INSTRUÇÃO DE TRABALHO: No trecho sobre craniotomia pré-histórica, em que caverna foram achados os ossos do homem ferido por uma lança com ponta de pedra?

CRANIOTOMIA PRÉ‑HISTÓRICA

CRANIOTOMIA PRÉ‑HISTÓRICA

 

 

CRANIOTOMIA REALIZADA HÁ 10.000 ANOS

Prof.Dr.HC João Bosco Botelho

 

Quaisquer que tenham sido os motivos que levaram o homem pré-histórico a praticar a craniotomia, no Neolítico, há mais ou menos 10.000 anos, não podem estar dissociados, sob nenhum argumento, da imemorial luta do homem contra o sofrimento, onde a solidariedade entre os componentes do grupo estabeleceu as bases da sobrevivência.

Muitos achados confirmam a solidariedade entre os nossos ancestrais distantes. Um deles é representado pelos ossos achados na caverna La Lave, na França, de um homem pré‑histórico, que sofreu  ferimento perfurante de uma lança com ponta de pedra, pela frente, no osso sacro, no final da coluna. Esse hominídeo sobreviveu muito tempo após a ajuda de alguém que arrancou parte externa do objeto perfurante e deixou a haste pontiaguda de pedra encravada  no osso. O tempo que a vítima viveu depois do ferimento pode ser calculado, com aproximação, a partir da regeneração óssea em torno do ferimento no osso. Outros registros asseguram a existência de indivíduos que se especializaram, no seio do grupo, para tratar as  doenças e diminuir o sofrimento.

ENTRADAS EXIBIDAS:
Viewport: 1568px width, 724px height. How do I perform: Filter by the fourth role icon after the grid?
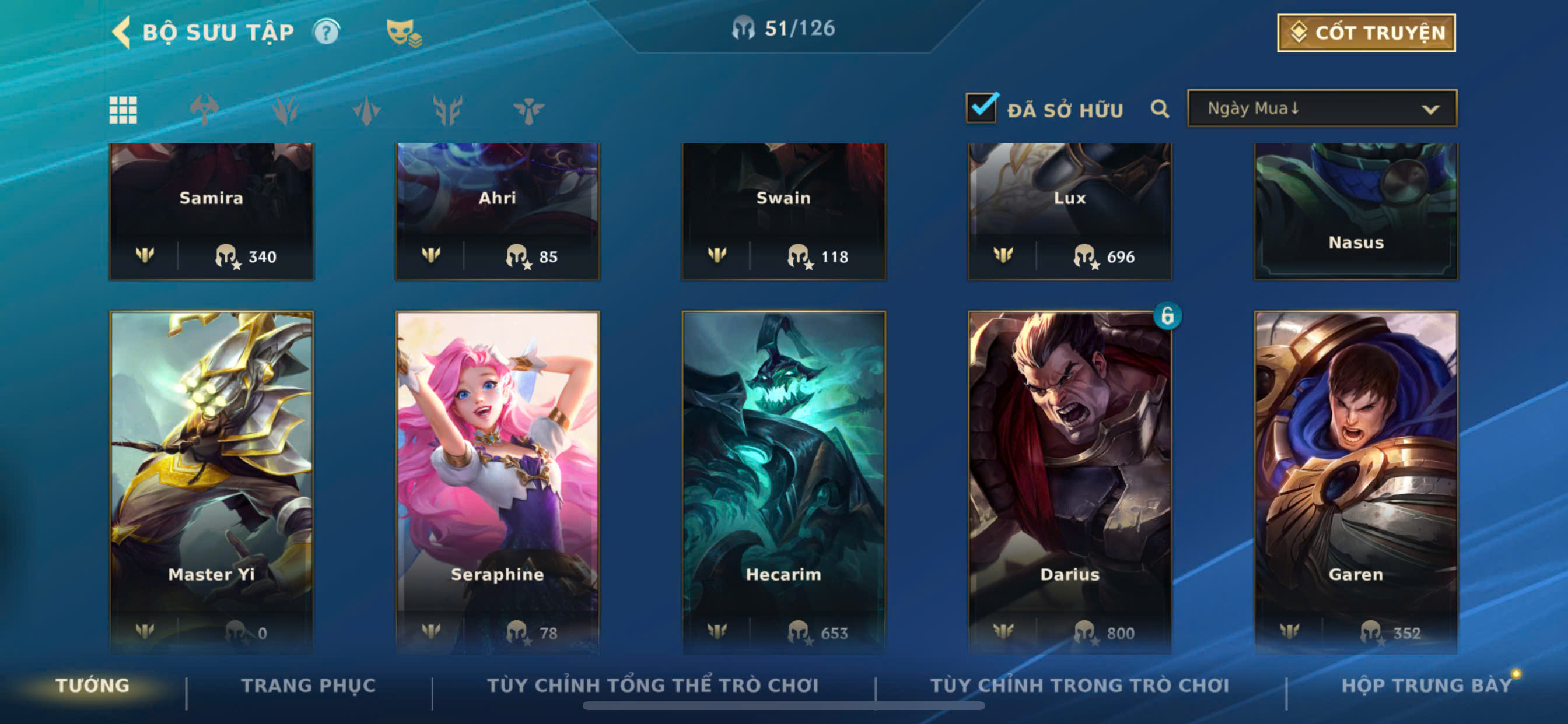tap(447, 110)
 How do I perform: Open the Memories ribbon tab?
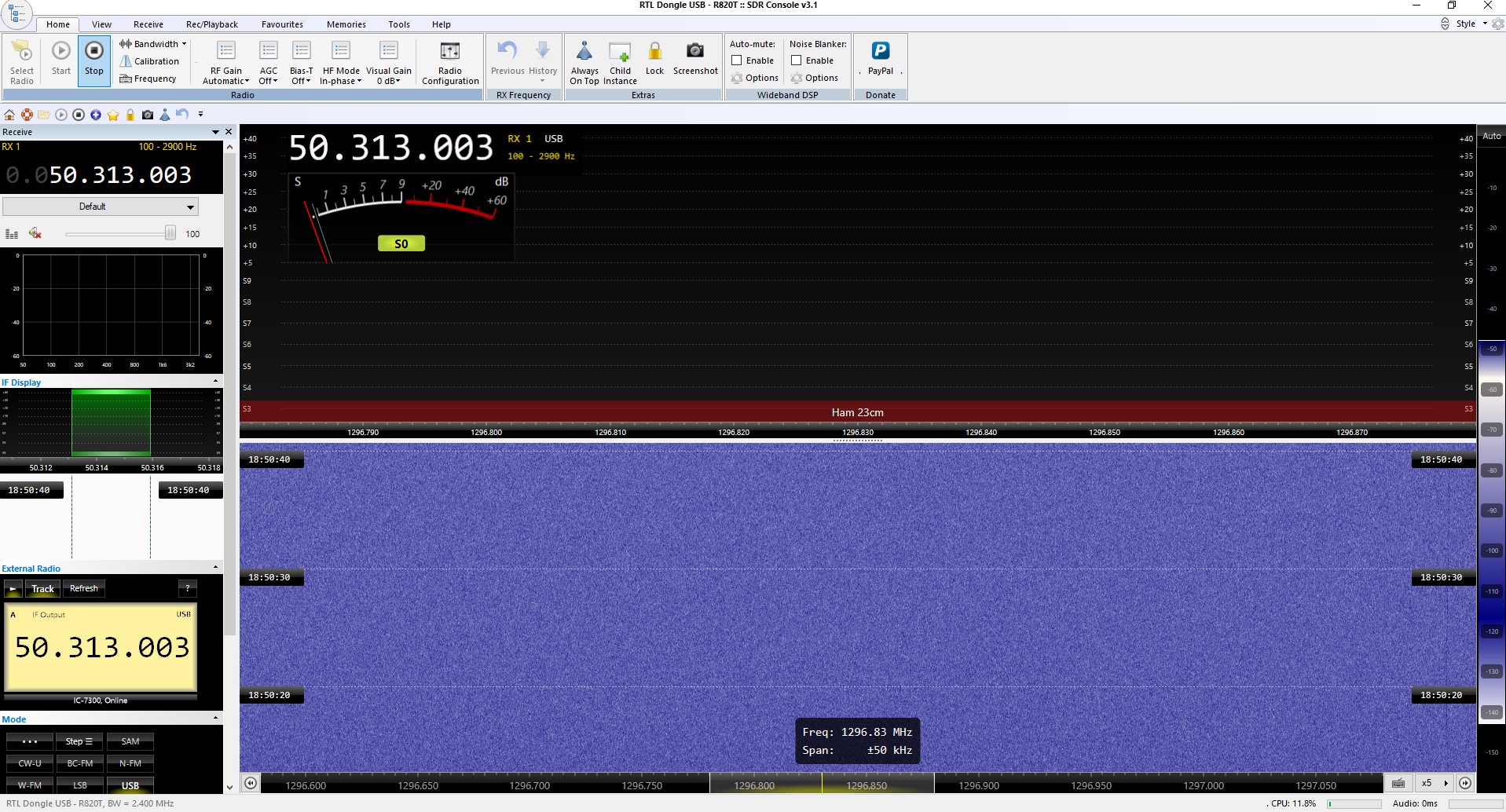tap(346, 24)
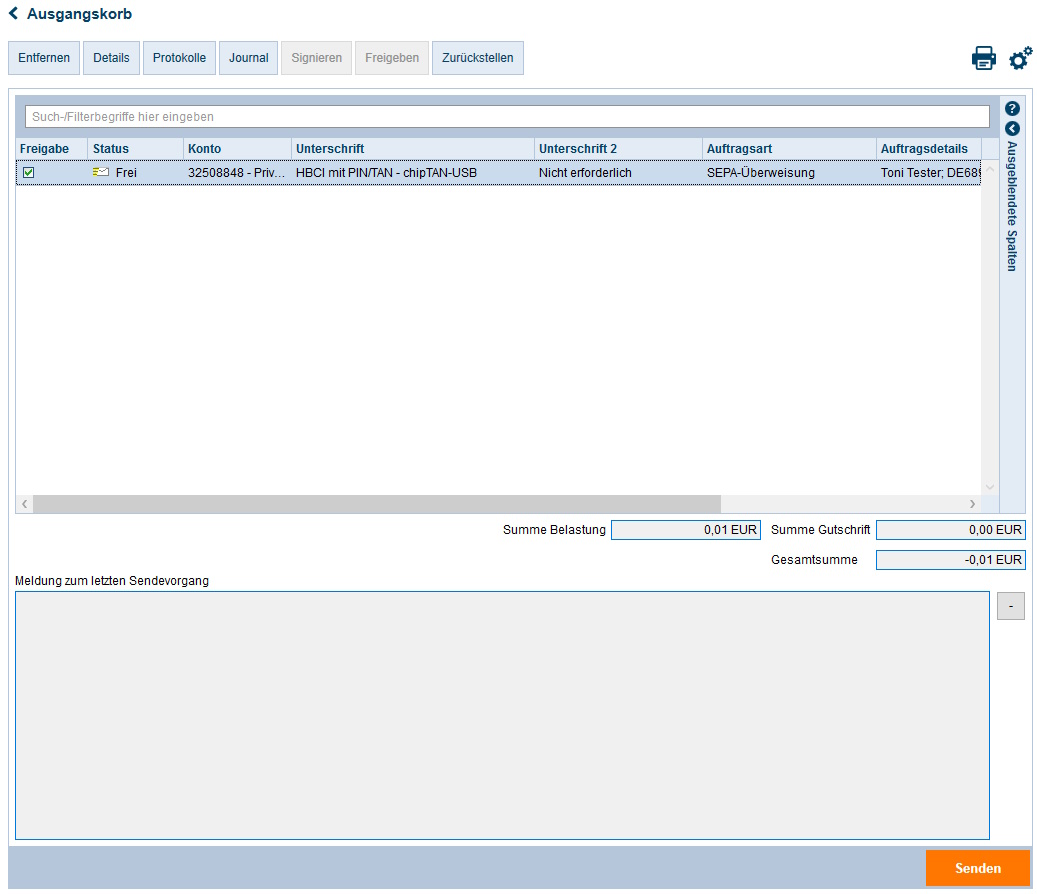This screenshot has height=894, width=1037.
Task: Click the horizontal scrollbar right arrow
Action: coord(972,504)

RESPOSTA DA TAREFA: Na caverna La Lave, na França.